[Start of Attachment]
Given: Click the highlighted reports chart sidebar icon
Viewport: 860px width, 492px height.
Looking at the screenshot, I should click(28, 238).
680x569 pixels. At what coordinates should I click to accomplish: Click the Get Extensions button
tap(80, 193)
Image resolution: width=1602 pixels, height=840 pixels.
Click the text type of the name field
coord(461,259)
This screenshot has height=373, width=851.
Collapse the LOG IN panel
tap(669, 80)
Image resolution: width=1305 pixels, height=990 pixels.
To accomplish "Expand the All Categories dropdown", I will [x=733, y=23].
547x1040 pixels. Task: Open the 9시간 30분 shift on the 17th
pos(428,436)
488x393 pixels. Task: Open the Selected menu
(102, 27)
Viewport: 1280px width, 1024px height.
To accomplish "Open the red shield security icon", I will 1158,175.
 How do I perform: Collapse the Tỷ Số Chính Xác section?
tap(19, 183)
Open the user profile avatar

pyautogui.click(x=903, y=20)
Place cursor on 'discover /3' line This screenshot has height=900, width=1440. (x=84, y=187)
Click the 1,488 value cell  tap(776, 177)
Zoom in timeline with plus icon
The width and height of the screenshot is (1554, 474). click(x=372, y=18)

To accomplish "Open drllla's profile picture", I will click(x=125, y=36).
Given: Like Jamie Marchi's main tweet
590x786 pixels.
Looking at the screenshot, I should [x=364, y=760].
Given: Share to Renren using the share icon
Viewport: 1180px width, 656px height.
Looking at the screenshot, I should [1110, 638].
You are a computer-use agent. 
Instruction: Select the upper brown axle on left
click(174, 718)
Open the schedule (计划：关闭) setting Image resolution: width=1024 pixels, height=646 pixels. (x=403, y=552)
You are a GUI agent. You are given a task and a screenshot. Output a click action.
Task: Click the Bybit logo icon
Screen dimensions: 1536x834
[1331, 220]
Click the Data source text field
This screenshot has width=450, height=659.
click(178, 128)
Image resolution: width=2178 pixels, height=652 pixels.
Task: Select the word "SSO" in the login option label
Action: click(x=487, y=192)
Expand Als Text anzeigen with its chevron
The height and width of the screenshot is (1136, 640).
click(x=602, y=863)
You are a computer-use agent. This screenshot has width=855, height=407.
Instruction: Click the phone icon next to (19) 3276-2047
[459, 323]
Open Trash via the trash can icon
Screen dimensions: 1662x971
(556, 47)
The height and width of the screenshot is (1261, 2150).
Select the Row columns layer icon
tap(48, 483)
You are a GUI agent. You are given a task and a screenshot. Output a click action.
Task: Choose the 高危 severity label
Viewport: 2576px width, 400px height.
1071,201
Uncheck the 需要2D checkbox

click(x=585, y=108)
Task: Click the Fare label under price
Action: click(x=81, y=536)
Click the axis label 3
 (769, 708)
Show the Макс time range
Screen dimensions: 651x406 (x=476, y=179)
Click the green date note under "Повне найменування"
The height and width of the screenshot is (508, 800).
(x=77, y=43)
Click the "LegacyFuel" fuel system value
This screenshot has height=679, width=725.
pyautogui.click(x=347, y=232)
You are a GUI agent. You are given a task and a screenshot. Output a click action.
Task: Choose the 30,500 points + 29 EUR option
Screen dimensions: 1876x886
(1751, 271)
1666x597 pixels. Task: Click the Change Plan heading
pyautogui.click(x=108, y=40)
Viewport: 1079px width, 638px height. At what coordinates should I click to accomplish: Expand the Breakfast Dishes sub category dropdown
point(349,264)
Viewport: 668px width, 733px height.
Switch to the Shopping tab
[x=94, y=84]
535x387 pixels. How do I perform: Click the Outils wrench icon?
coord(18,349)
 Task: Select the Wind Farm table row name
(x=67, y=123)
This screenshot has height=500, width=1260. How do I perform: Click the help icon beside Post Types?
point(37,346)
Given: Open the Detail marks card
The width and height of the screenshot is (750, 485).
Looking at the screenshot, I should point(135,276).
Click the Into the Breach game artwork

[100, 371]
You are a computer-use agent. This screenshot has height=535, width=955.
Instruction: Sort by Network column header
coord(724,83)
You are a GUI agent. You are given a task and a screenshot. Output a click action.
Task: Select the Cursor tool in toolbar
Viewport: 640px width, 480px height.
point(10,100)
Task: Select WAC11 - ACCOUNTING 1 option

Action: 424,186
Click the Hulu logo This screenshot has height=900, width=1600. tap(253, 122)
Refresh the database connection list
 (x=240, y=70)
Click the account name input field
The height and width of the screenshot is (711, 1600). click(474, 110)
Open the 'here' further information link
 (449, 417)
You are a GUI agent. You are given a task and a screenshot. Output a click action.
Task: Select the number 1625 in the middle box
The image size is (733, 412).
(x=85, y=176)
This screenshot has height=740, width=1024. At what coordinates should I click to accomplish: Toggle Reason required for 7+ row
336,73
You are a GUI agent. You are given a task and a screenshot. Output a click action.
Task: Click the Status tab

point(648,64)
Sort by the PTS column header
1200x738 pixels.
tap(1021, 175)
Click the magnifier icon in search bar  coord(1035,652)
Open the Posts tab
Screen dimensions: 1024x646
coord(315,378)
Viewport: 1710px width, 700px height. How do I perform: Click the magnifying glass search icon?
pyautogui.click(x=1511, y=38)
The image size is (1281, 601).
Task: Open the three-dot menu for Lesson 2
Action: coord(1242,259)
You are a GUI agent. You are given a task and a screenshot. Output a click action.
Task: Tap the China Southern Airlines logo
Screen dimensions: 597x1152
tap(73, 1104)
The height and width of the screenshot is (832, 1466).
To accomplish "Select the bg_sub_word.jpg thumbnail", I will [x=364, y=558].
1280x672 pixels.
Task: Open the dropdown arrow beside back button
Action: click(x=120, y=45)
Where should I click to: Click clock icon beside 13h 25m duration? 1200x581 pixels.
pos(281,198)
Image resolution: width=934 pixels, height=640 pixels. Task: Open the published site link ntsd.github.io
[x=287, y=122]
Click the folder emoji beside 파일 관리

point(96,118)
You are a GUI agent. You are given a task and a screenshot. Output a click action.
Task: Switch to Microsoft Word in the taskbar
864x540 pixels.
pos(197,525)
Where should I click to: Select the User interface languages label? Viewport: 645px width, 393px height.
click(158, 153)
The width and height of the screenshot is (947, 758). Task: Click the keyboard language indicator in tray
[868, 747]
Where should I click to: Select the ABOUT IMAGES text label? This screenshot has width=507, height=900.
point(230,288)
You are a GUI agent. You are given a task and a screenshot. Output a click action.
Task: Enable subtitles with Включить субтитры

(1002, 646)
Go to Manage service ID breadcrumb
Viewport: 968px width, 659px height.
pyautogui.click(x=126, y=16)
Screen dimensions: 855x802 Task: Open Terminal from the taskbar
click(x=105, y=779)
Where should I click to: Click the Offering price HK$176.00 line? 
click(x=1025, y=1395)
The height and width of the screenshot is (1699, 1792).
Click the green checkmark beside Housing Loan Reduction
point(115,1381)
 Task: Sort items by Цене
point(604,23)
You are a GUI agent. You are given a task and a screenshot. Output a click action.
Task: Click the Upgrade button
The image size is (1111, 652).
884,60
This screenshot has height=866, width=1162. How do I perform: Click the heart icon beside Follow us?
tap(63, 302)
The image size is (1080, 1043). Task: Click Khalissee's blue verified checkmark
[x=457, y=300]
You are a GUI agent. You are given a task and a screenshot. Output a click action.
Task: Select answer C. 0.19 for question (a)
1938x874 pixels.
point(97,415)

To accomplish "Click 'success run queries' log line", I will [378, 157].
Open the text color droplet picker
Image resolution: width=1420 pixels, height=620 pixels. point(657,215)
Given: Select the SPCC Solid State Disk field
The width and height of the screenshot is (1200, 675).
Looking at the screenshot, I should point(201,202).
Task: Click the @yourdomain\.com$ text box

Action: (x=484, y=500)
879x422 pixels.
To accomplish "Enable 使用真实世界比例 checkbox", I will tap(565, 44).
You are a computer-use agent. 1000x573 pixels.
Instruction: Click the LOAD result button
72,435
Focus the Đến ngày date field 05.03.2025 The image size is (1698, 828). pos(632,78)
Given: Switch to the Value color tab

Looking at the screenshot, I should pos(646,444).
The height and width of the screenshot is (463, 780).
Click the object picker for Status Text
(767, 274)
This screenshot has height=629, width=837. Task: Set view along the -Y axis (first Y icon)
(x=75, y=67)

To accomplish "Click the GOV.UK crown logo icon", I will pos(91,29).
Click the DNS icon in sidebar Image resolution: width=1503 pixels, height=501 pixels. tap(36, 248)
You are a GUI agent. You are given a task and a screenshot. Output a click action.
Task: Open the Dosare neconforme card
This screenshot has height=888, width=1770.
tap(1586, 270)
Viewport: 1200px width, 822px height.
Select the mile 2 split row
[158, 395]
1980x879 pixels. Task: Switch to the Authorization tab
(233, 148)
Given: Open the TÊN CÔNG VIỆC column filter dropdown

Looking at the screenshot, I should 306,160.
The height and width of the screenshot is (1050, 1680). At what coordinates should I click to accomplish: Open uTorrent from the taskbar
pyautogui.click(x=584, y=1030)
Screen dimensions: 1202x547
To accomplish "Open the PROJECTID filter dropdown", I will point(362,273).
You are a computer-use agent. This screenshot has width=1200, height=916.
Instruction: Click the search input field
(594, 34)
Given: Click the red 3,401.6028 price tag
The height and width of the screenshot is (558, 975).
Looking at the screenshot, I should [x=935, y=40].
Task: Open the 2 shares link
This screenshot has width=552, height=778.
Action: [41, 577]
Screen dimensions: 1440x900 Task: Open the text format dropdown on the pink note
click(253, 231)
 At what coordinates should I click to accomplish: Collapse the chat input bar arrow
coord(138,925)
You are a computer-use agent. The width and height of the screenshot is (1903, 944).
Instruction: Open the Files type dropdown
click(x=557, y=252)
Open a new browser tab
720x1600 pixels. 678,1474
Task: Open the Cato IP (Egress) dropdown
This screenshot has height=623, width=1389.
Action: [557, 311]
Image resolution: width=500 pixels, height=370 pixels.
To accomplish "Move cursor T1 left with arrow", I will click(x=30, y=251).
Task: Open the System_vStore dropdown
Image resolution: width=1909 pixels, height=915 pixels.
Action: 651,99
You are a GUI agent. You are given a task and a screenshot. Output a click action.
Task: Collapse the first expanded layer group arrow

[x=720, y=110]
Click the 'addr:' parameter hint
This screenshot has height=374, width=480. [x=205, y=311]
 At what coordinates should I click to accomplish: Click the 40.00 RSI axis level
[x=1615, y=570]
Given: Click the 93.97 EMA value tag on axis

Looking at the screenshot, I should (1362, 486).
[End of Attachment]
# Your objective
Please transcribe, exactly and with nothing added, the lines from the first line of the material above through the line that contains "Click the 1,488".

# Written solution
Given: Click the highlighted reports chart sidebar icon
Viewport: 860px width, 492px height.
Looking at the screenshot, I should click(28, 238).
680x569 pixels. At what coordinates should I click to accomplish: Click the Get Extensions button
tap(80, 193)
Image resolution: width=1602 pixels, height=840 pixels.
Click the text type of the name field
coord(461,259)
This screenshot has height=373, width=851.
Collapse the LOG IN panel
tap(669, 80)
Image resolution: width=1305 pixels, height=990 pixels.
To accomplish "Expand the All Categories dropdown", I will [x=733, y=23].
547x1040 pixels. Task: Open the 9시간 30분 shift on the 17th
pos(428,436)
488x393 pixels. Task: Open the Selected menu
(102, 27)
Viewport: 1280px width, 1024px height.
To accomplish "Open the red shield security icon", I will 1158,175.
 How do I perform: Collapse the Tỷ Số Chính Xác section?
tap(19, 183)
Open the user profile avatar

pyautogui.click(x=903, y=20)
Place cursor on 'discover /3' line This screenshot has height=900, width=1440. (x=84, y=187)
Click the 1,488 value cell  tap(776, 177)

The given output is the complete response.